* [Fragmento del documento]
San Sebastián, 23 de enero de 1995. Llueve intensamente en la ciudad, como casi siempre que ETA decidía imponer su ley. En el imaginario colectivo, el diluvio convertía todos aquellos cuerpos cubiertos con mantas, féretros, cementerios y demás escenografía en algo aún más trágico, más triste.
Aquel lunes de enero de hace veinticinco años, pasadas las tres de la tarde, Gregorio Ordóñez Fenollar, teniente de alcalde de la ciudad y diputado en el Parlamento vasco por el Partido Popular, se dirige junto a varios compañeros del partido al restaurante La Cepa, en la Parte Vieja. Una vez allí, mientras come y charla sobre lo dura que ha sido la jornada, un hombre encapuchado se dirige hacia él y le descerraja un tiro en la nuca.
Ordóñez se desploma sobre la mesa ante los gritos del resto de clientes y empleados del bar. Esa imagen, con un enorme charco de sangre y el etarra huyendo de la escena, permanece imborrable en la memoria de María San Gil, su secretaria, una de las tres personas que acompañaban a Gregorio aquella mañana y que, años después, se convertiría en presidenta del PP vasco.
Gregorio Ordóñez, nacido en Caracas en 1958, comenzó a vivir en Euskadi cuando apenas tenía seis años. Sus padres, ambos españoles, decidieron regresar después de haber emigrado años antes. Tras licenciarse en Ciencias de la Información por la Universidad de Navarra, comenzó su andadura política a principios de los años ochenta. Se afilió al Partido Popular, harto de estar sometido al yugo de ETA y al paso que marcaba la izquierda abertzale.

* [Registros mostrados]

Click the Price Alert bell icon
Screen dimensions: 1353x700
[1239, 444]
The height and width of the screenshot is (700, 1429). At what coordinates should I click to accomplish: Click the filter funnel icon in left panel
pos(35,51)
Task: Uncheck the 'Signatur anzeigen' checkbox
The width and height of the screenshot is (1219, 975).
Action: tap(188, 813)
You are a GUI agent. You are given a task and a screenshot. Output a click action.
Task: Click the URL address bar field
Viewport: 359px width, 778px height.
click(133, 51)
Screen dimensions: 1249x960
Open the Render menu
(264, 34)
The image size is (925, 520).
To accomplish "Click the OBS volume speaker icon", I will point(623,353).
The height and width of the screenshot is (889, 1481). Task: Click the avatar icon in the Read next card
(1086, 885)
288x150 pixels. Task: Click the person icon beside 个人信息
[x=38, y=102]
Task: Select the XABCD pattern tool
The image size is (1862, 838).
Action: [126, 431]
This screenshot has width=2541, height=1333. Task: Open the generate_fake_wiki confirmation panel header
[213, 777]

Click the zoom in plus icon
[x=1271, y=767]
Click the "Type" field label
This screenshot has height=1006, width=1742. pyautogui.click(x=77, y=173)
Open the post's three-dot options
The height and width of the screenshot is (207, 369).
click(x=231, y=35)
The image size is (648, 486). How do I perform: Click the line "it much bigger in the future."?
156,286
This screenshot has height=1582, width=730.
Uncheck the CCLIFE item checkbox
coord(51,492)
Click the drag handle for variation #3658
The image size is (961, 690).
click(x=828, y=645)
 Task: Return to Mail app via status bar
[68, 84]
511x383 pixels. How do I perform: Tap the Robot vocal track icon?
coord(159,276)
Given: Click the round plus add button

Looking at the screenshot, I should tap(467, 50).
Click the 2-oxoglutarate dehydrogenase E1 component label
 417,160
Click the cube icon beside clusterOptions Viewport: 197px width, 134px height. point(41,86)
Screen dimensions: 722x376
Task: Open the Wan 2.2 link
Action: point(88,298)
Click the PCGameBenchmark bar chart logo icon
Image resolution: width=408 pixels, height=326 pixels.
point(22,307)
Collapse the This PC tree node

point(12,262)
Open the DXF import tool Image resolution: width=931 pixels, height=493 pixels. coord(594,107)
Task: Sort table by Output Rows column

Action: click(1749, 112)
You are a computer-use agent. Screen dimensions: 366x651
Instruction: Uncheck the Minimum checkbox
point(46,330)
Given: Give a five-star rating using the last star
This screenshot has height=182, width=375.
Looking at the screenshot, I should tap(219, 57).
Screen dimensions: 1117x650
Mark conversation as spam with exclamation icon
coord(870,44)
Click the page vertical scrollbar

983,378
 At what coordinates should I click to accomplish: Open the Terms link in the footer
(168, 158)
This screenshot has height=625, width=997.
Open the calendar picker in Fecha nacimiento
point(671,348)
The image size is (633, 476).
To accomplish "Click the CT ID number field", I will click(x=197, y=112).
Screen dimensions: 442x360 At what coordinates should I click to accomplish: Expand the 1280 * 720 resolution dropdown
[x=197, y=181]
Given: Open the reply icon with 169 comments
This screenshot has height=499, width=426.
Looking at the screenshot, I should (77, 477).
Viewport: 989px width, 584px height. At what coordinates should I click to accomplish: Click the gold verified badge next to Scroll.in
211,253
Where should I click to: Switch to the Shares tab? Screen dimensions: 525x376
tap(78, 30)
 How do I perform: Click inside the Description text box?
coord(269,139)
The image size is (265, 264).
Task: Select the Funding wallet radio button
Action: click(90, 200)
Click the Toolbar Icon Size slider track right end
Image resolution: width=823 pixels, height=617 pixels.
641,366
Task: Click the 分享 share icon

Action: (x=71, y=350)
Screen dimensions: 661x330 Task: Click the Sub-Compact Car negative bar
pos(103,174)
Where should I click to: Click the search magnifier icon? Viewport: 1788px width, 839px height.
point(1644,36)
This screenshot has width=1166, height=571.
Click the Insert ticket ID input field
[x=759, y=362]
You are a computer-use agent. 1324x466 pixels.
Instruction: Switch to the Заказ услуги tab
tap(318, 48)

* [Instrucciones de tarea]
Prolonga el texto sobre el asesinato de Gregorio Ordóñez a partir de su última oración. Los registros proceden de otra fuente.

* [Respuesta al ejercicio]
Con el paso de los años salió elegido concejal del Ayuntamiento de San Sebastián para, posteriormente, convertirse en parlamentario vasco y presidente del PP de Guipúzcoa. Siempre alegre, campechano, muy detallista, y amante de los Blues Brothers, con los que solía amenizar sus viajes en coche. Así era Goyo, como era conocido entre sus más allegados.
Mantuvo un discurso contundente contra ETA y el nacionalismo, en tiempos donde eso te podía costar la vida
Casado con Ana Iríbar en 1990, tuvieron un hijo, Javier, que apenas contaba con poco más de un año cuando le arrebataron a su padre. Para él, siempre será un referente: "ETA no sólo asesinó a mi padre, también me robó la posibilidad de tener recuerdos de una vida con él".
Durante sus más de doce años de actividad política mantuvo siempre un discurso contundente contra ETA y el nacionalismo vasco, en tiempos donde eso te podía costar la vida, como así ocurrió.
Ordóñez era muy cercano con sus conciudadanos, le gustaba charlar con ellos y recorrer a pie la ciudad para palpar el sentir del pueblo. Algo temperamental, siempre iba de frente y, a pesar de su beligerancia contra la banda terrorista, se ganó la admiración de muchos donostiarras que no solían votar al Partido Popular.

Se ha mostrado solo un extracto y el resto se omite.